Cooperation is a Major Force for Evolution

Martin Novak, Professor of Biology and Mathematics Harvard University and Director of the Program for Evolutionary Dynamics at Harvard, still believes that cooperation is a major force for evolution. His controversial book, Super Cooperators, was published this time last year and will be published as a series in the UK's Daily Telegraph.

Cooperation is a Major Force for Evolution
New York, NY, March 12, 2012 --(PR.com)-- This time last year, Martin Novak, Director of the Program for Evolutionary Dynamics and Professor of Mathematics and Biology at Harvard University, published a controversial book called, Super Cooperators, (Altruism, Evolution and Why we Need Each Other to Succeed) arguing that cooperation is as much a driving force for evolution as mutation and natural selection. The book was co-written by Daily Telegraph columnist and New Scientist editor, Roger Highfield, and will be serialized in the Daily Telegraph.

The book evolved from the Program for Evolutionary Dynamics which was established in 2003 from a $30 million dollar grant by Jeffrey Epstein and The Jeffrey Epstein Foundation. “I wanted to provide a platform where evolution and biology could be explained from a purely mathematical point of view,” Epstein notes. “The beauty of mathematics is in its accuracy and objectivity. It can lead to unpredictable theories.” Since then, Novak and the Program have gone on to establish the first quantitative analysis of several diseases including the kinetics behind in vivo human cancer cells.

The premise of Super Cooperators is that mathematically, biological cooperation is as important in evolution as mutation and the dog-eats-dog world of Darwin’s survival of the fittest. Novak stresses that, "The two pillars of evolution are mutation and natural selection: mutation generates diversity, and natural selection chooses the winner.
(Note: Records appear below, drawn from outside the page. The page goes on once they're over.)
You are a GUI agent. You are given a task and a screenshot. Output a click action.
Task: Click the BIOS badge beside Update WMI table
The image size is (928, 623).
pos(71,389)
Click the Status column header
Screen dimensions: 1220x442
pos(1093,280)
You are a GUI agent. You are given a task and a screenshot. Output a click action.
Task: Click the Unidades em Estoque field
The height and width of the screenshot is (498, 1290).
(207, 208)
What I want to argue in this book is that, in order to get complexity, there is a third principle, co-operation. It's not just a small phenomenon; it’s something that’s really needed to explain the world as we see it."

Novak’s description of evolutionary cooperation is not to be confused with inclusive fitness, a core tenant of evolutionary cooperative theory today. Inclusive fitness suggests that evolution can favor creatures that do not reproduce, so long as they assist in the survival and reproduction of relatives who carry the same genes – for example, the sterile workers in an ant colony, who help the queen to raise their sisters.
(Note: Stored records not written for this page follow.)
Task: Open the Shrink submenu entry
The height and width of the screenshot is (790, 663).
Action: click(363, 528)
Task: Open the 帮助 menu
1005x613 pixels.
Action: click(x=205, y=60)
According to Novak, inclusive fitness is "somewhat like an epicycle," referring to the Ptolemaic solar system with the Earth at its center. The theory required the planets to move in complicated patterns to explain their varying orbits. "Somehow you have the impression that there is some reality attached to it, but the actual mathematical description of any evolutionary process shows that evolutionary fitness is an unnecessary concept."

Instead, Super Cooperators sets forth five mechanisms of cooperation that are mathematically necessary for evolution: direct reciprocity, indirect reciprocity, spatial games, such as networking, group selection and kin selection. Cooperation also functions at every biological level: “Genes cooperate in cells, cells cooperate in organisms, and individuals cooperate in societies.” Each mechanism, such as direct reciprocity, also reveals a de facto co-existence and co-dependence of entities, which just so happens to lead to evolutionary change. Evolution therefore, is more of a mathematical by-product than a goal.

Even kin selection, which includes nepotism or sacrifices for the survival of a relative, has a pragmatic explanation, such as embedded chemical triggers to promote one’s genes: strip the lamb of its scent and its mother will let it die. Cover an orphaned lamb in the placenta of a ewe’s offspring and she will adopt it as its own.

To understand sacrifice and acts of kindness to nonrelatives and to complete strangers, however, Nowak ostensibly agrees with evolutionary biologist and renowned atheist, Richard Dawkins, that there could be lingering cooperative genes carried over from when survival stemmed more from the capacity to live harmoniously in clans. Indeed, the human body is awash with evolution’s remnants: from eyebrows to useless male nipples.

But despite the dispassionate description of cooperation in strictly mathematical terms, Novak is a devout Catholic. Benevolence is also part of God’s bequest he believes and cannot be limited to a mere linear sequence. It’s not even a question of belief but one of faith. And faith is simply a state of grace.

To debate the origin or purpose of cooperation though, misses the point of the book. Super Cooperators is about the power of mathematical description and how, when left onto its own, untarnished by ideas and theories, it has the capacity to describe the truest patterns of life. It sets the stage for analysis. Novak writes, “At the heart of a successful mathematical model is a law of nature, an expression of truth that is capable of generating awe in the same way as Michaelangelo’s extraordinary sculptures, whose power to amaze comes from the truth they capture about physical beauty.”